我试图通过输入正确的正则表达式来匹配python中这个doctest的结果。
这是我到目前为止所做的:
import re
import nltk
import collections
nltk.download('punkt')
nltk.download('gutenberg')
nltk.download('brown')
nltk.download('averaged_perceptron_tagger')
nltk.download('universal_tagset')
regexp = re.compile('[0-9]+$')
def annotateOD(listoftokens):
"""Annotate the ordinal numbers in the list of tokens
>>> annotateOD("the second tooth".split())

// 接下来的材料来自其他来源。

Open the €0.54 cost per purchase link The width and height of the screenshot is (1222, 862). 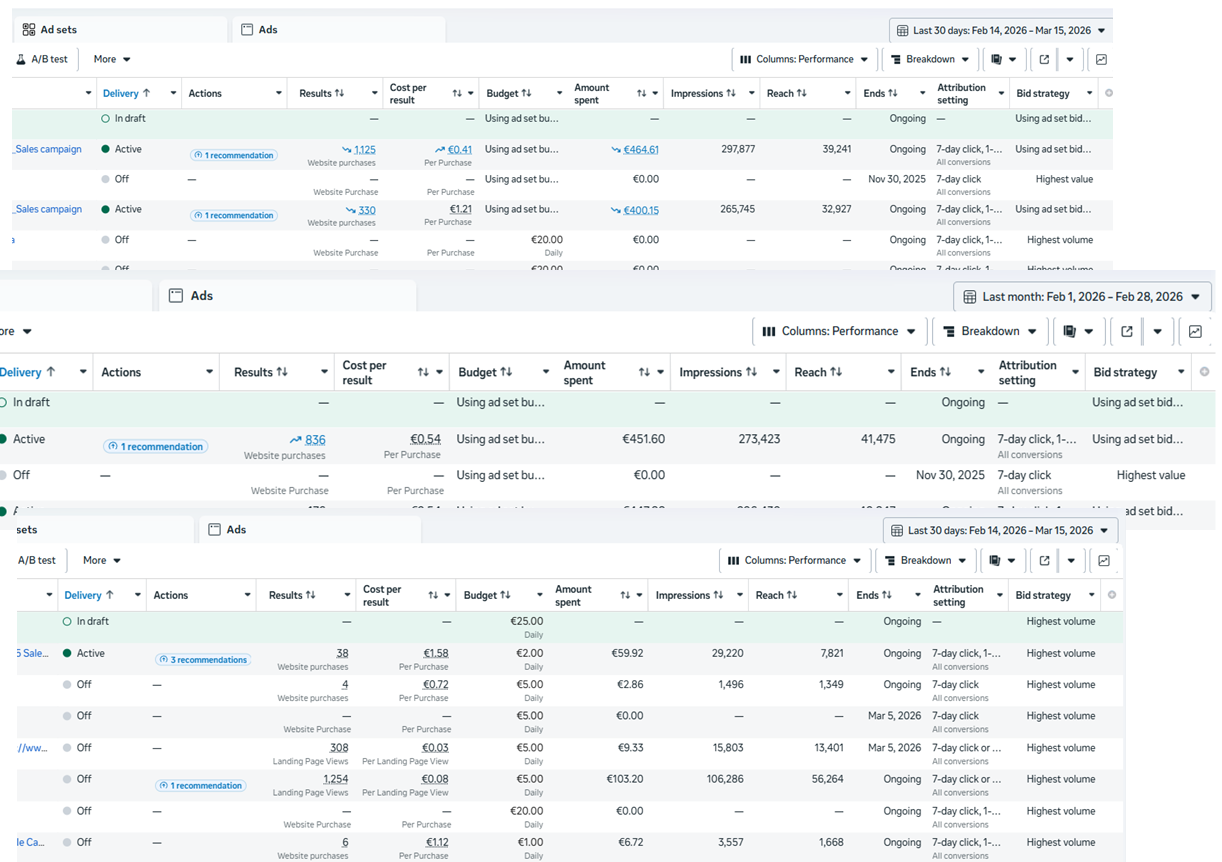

[('the', ''), ('second', 'OD'), ('tooth', '')]
"""
result = []
for t in listoftokens:
if regexp.match(t):
result.append((t, 'OD'))
else:
result.append((t, ''))
return result
# DO NOT MODIFY THE CODE BELOW
def compute_f1(result, tagged):
assert len(result) == len(tagged) # This is a check that the length of the result and tagged are equal
correct = [result[i][0] for i in range(len(result)) if result[i][1][:2] == 'OD' and tagged[i][1][:2] == 'OD']
numbers_result = [result[i][0] for i in range(len(result)) if result[i][1][:2] == 'OD']
numbers_tagged = [tagged[i][0] for i in range(len(tagged)) if tagged[i][1][:2] == 'OD']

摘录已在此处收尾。